PROBLEM DESCRIPTION
When you reach the line with "Task: Open the pink chat support bubble", transcribe it and each line after it through the last one below, exactly. Pictures stay out.
* * * *
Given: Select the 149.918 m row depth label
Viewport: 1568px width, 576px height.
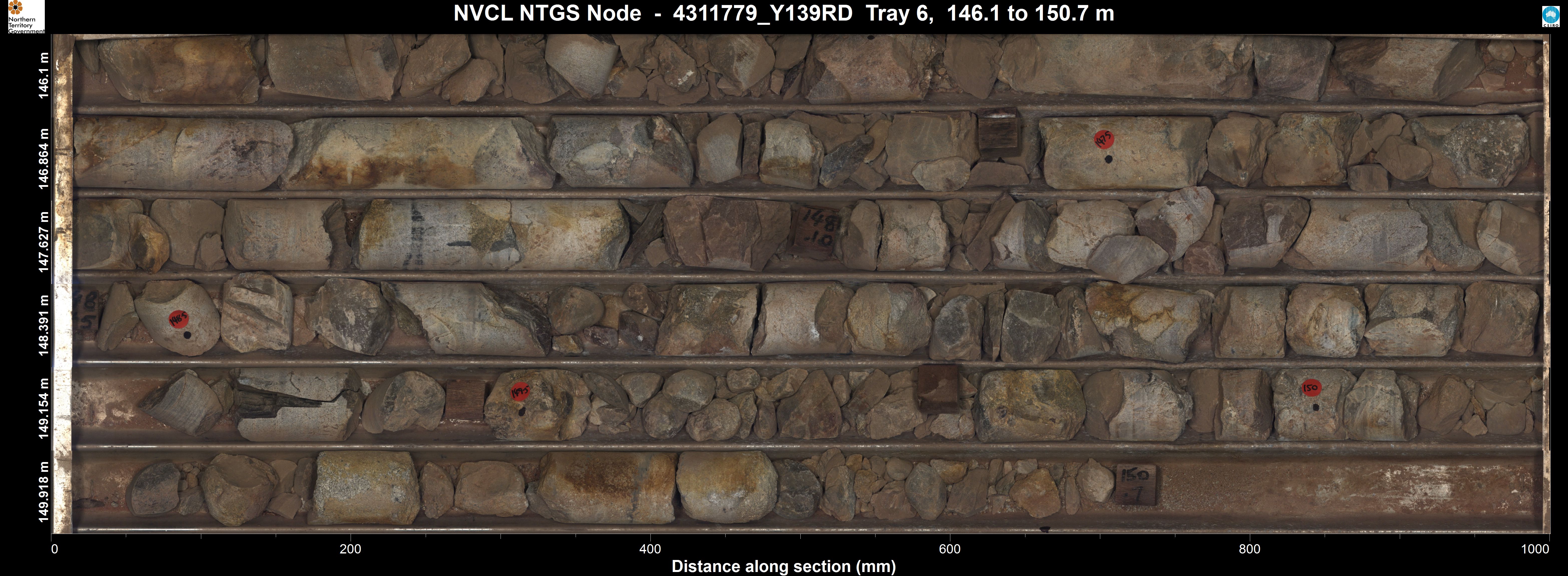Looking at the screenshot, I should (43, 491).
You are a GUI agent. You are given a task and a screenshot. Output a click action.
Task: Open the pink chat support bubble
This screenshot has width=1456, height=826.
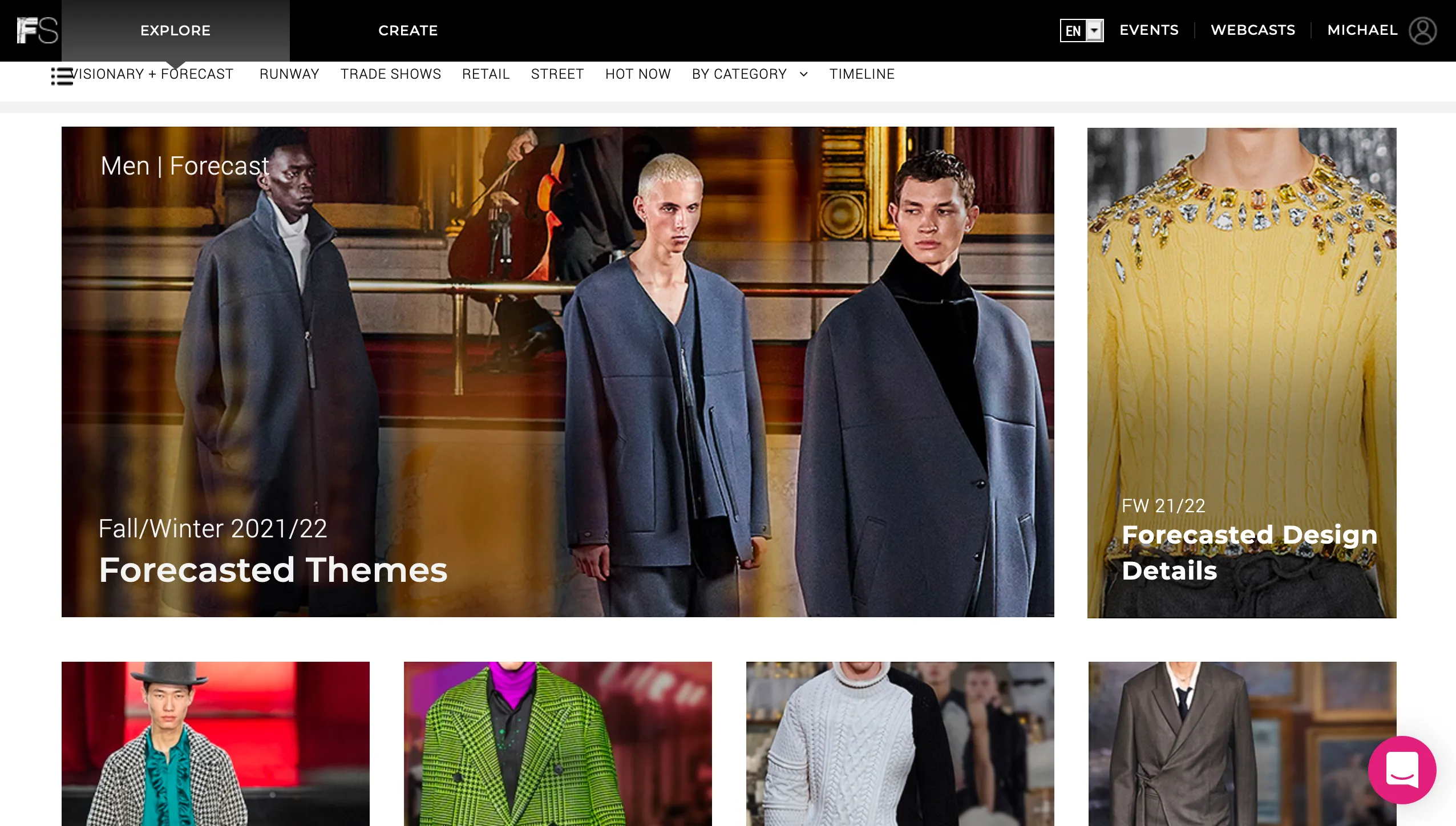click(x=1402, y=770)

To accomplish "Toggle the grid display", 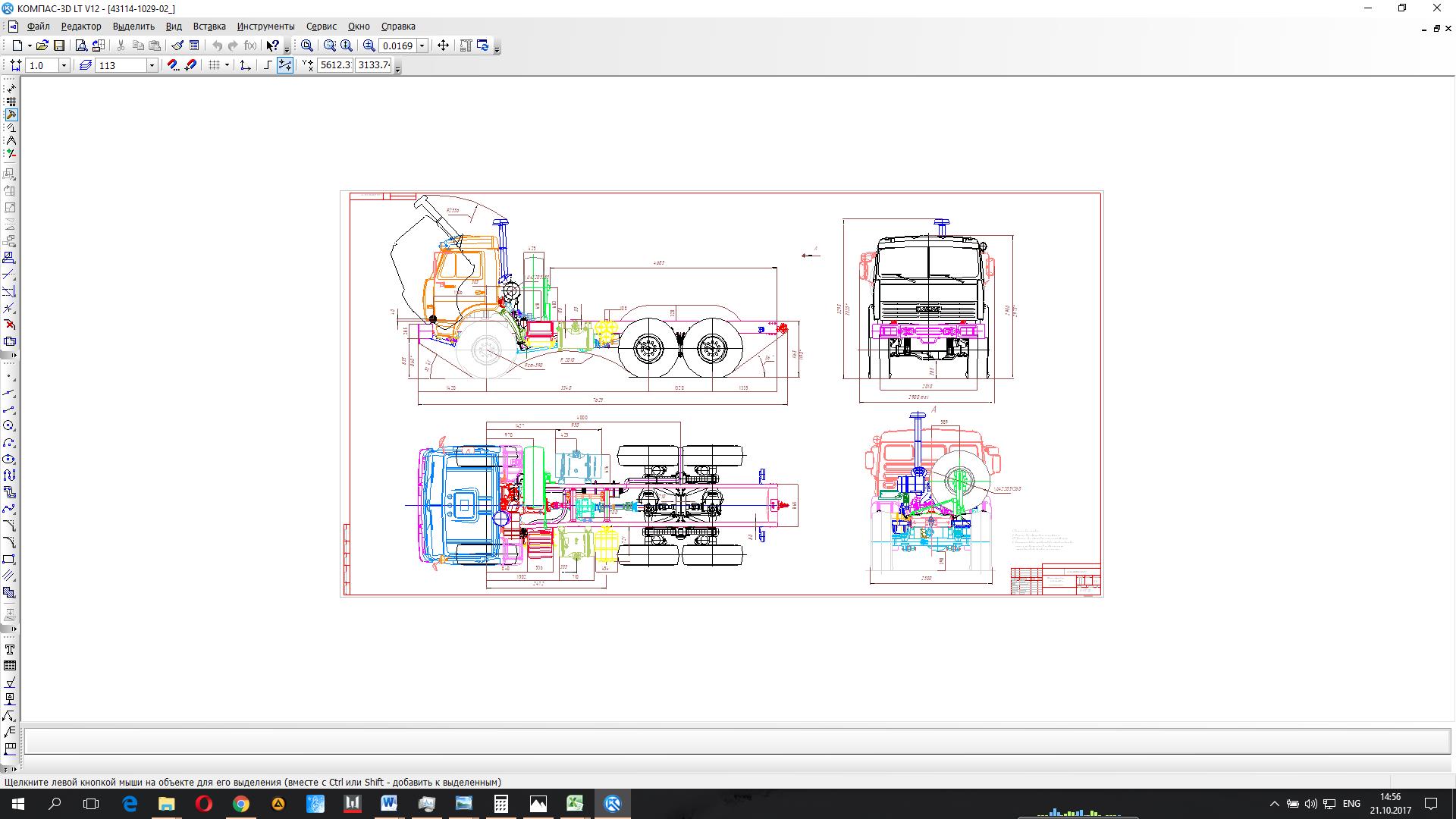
* * * *
RESULT FOR THIS TASK
Task: Open the pink chat support bubble
This screenshot has width=1456, height=826.
click(x=1402, y=770)

To accomplish "Toggle the grid display", 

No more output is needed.